AURA8-IP FRONT VIEWQuick. How many stations can you fit into a 1RU Aura8-IP processor unit without it sounding like you’ve crammed one too many into the proverbial phone booth?  (Just for the record, Dr. Who’s TARDIS doesn’t count.)

Our friends at MediaWorks in New Zealand tell us the answer is seven – eight, if you include the additional AM they stuck on one of the processing channels just because they could.

“We have seven formats coming out of that one processing BLADE. Seven different formats. And, the really remarkable thing is, we never thought we’d get any significant performance, processing wise, out of it. We were prepared for a compromise, but guess what? That little processing unit totally blows away the rack of Optimods, Aphex’ and Omnias we had,” said Craig Vause, MediaWorks New Zealand Engineering Manager.

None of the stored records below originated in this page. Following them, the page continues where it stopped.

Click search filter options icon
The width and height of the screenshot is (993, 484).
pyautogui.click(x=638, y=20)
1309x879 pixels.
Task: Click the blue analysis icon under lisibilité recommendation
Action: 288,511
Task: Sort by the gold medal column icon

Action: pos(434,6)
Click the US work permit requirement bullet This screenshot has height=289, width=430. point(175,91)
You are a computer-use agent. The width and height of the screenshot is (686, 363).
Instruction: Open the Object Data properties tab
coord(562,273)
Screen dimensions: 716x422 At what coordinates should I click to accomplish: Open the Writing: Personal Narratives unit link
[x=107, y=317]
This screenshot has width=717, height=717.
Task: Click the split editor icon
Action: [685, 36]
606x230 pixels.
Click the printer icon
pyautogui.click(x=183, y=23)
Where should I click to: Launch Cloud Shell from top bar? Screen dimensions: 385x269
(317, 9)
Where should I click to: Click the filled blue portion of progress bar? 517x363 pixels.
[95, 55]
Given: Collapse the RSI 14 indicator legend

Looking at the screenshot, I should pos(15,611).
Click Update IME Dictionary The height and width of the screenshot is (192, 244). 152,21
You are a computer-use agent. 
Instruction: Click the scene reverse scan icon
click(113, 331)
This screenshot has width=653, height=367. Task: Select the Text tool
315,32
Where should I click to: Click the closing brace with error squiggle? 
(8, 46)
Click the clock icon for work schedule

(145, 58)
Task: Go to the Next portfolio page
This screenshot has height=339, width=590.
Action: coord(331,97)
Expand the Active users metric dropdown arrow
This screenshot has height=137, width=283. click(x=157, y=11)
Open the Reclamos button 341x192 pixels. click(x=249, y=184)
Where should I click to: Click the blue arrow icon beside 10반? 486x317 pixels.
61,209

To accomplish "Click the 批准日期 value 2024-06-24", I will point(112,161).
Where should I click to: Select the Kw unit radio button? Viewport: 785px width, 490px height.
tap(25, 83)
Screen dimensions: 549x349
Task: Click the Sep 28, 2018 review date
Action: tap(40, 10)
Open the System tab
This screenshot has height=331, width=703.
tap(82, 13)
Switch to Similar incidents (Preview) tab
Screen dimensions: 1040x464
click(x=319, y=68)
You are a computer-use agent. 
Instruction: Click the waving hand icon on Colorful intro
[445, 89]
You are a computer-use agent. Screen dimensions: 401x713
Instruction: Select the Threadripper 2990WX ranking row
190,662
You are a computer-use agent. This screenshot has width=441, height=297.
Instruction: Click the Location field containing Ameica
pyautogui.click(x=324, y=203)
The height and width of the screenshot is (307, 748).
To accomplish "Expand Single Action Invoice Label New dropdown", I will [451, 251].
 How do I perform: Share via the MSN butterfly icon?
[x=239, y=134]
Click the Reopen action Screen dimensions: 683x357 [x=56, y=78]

Without much more than a few rack spaces to spare at the Queenstown studio, New Zealand’s largest radio network group decided to give the 1RU Aura8-IP a try because of its size and price, among other things. Most broadcasters use the Aura8-IP for processing multiple streams, HD channels or podcasts, although the unit does have full AGC, compression and limiting (including four-band parametric equalizer and three-band compressor) for eight separate channels.

“Given the unit’s size, the best we hoped for was to be able to consolidate racks and racks of equipment without it sounding like we were doing so,” said Marcus Bekker with Southern Broadcast Limited, Wheatstone’s New Zealand rep. “It never occurred to us that the Aura8-IP might actually improve the sound!”

So into one rack space went the Aura8-IP to handle all the processing for seven stations – from talk to rock – and into another rack space went our audio over IP networking access unit, or the WheatNet-IP BLADE, for all the individual commercial injection and local commercial split feeds. We’re told that all the mixing and routing that was traditionally done with outboard gear and switches has all been scrapped and is now contained in these two Wheatstone BLADEs.

To get all seven channels (which, combined, come to nearly 2 Mbps of eAPTx audio) across from Queenstown to the transmitter site in Alexandra, they commissioned an IP backhaul C.R.O.W circuit and used Oslo NextGen codecs to transport the payload. The group’s transmission division installed BW Broadcast DSPmpx Stereo Encoders at the Alexandra transmitter site to handle the coding and final limiting stages.

MediaWorks has also just put in for new L-8 and LX-24 consoles with WheatNet-IP Intelligent Networking for the total rebuild of its Christchurch studios that were damaged during the recent earthquakes there. More on this later.